Tuesday, May 1, 2018

"Lately" by Simon Constam

Songs of Eretz Poetry Review is pleased to present “Lately” by Simon Constam.  Constam hitchhiked around the world at eighteen, something he describes as probably his “most formative experience.” He worked for a publisher for a couple of years then owned a small bookstore in British Columbia for a long stretch. Today, he has a small sales consulting business.  

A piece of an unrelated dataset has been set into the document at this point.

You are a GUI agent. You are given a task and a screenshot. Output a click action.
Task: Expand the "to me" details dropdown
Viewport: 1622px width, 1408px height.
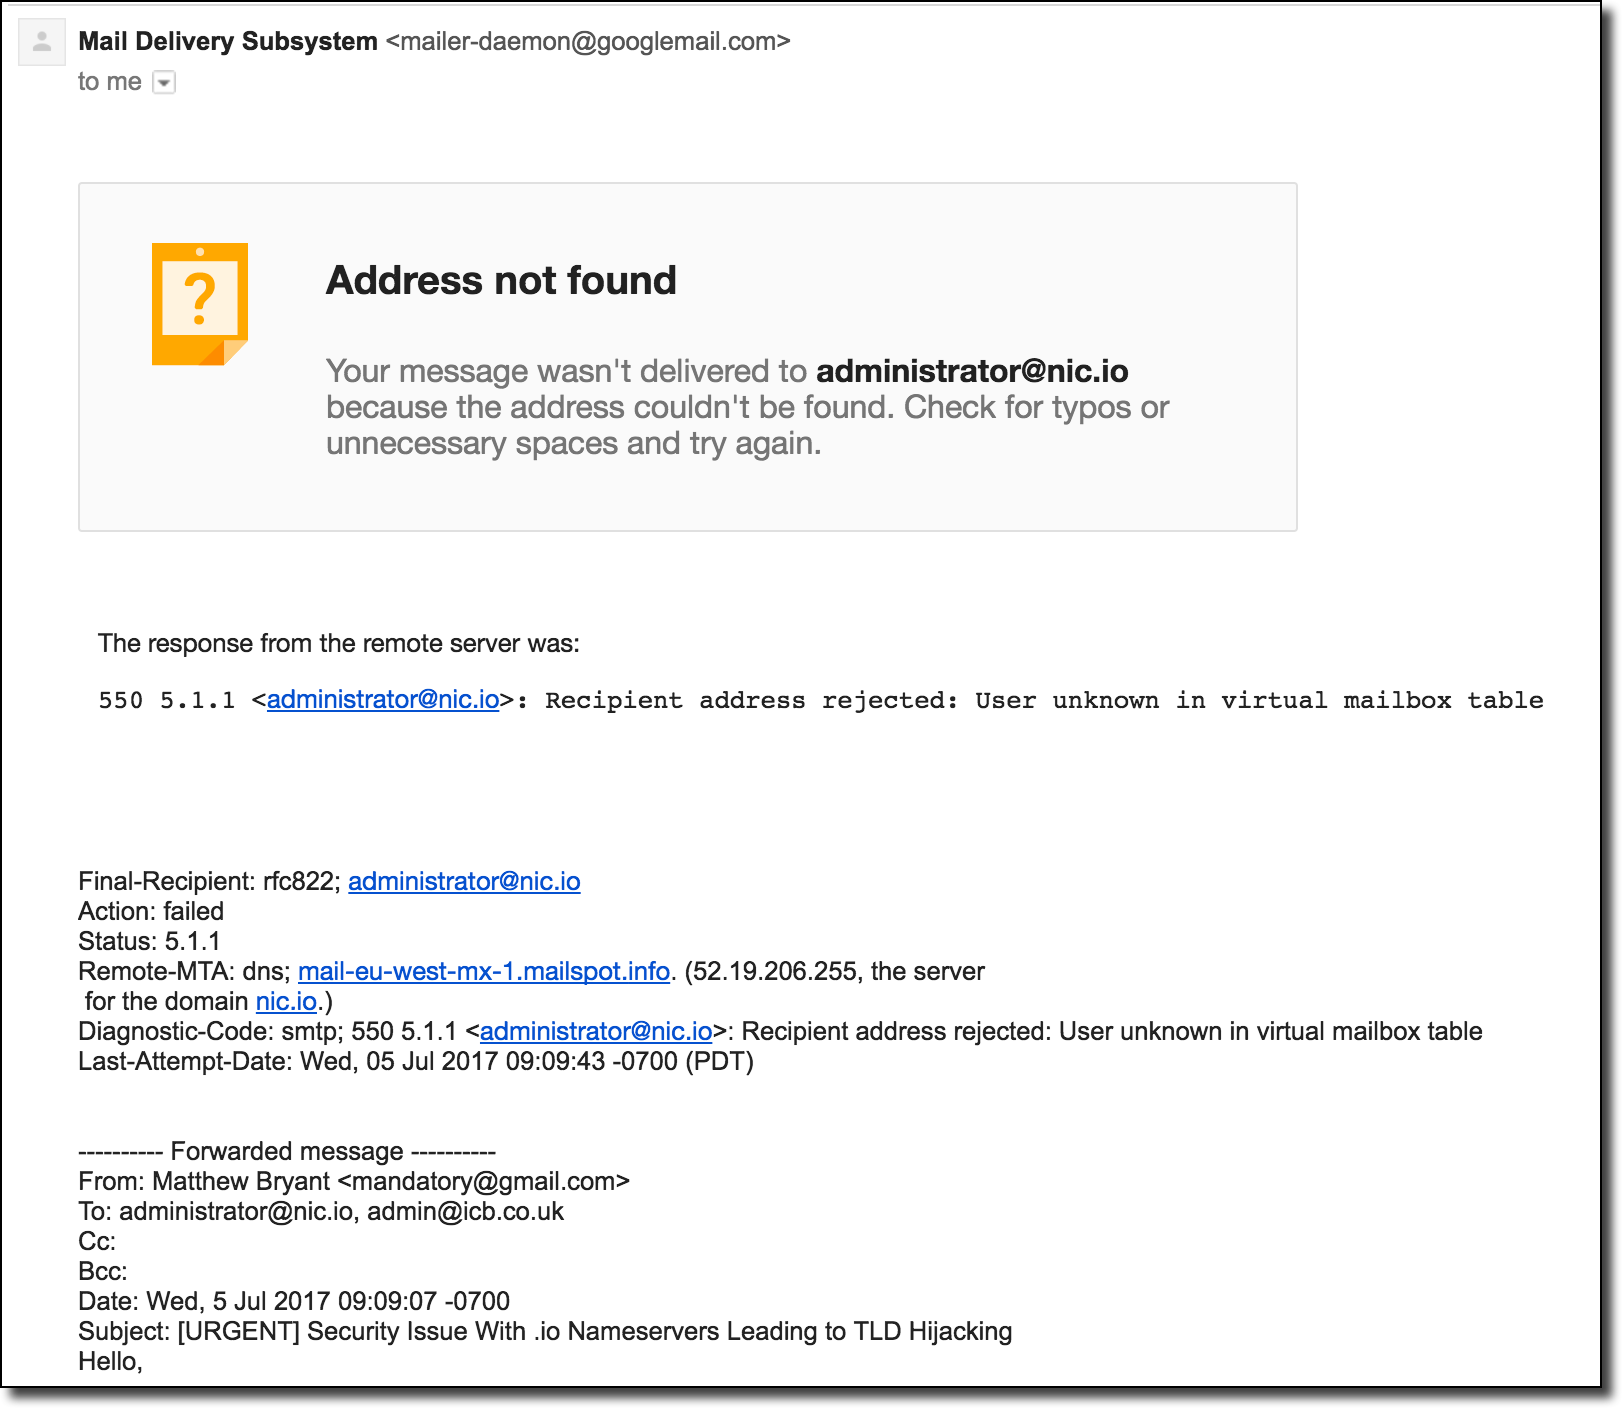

Constam wrote poetry as a young man but gave it up after just a few years, put off by the growing influence of academia. One day in his middle fifties, thirty-eight years after he’d given up, he returned to poetry.

Lately
Simon Constam

"Divide" Watercolor & Ink on Paper
By J. Artemus Gordon
Quite out of the darkest part of the night,
she stirred awake.
We had argued
and nothing was resolved.
Only the distance between us on the bed 
was still narrow.

Touch does not require meaning.
So she asked me to satisfy her 
without me wanting anything in return.
Lately I have learned just that,
about giving and taking,
that neither needs to be denied, understood or forgiven.

Poet’s Notes:  I was thinking about those many moments in my first marriage when arguments had to be set aside because they did us no good and they had not yet been bad enough to force us into separate rooms or ultimately separate houses. Often the mere intimacy of being together was sufficient to carry us past the context of any specific disagreement--while physicality carried no intrinsic meaning, one way or another.

I was married for thirty-eight years. The breakup of my marriage came in big part because the calm devolution towards disinterest and unfeeling became too much for both of us. Also, not coincidentally, I had started to write again which you can read, I suppose, as self-examination. It can take one into the depths of things but sometimes the other person is just a bystander fading further and further from view. 

I am ten years removed from my first marriage, happily ensconced in a second. And only now the patterns of my behavior and my first wife's are becoming evident to me.

Editor’s Note:  I find this one haunting.  I particularly like the last two lines of the first stanza and the many meanings of "satisfy" in the second.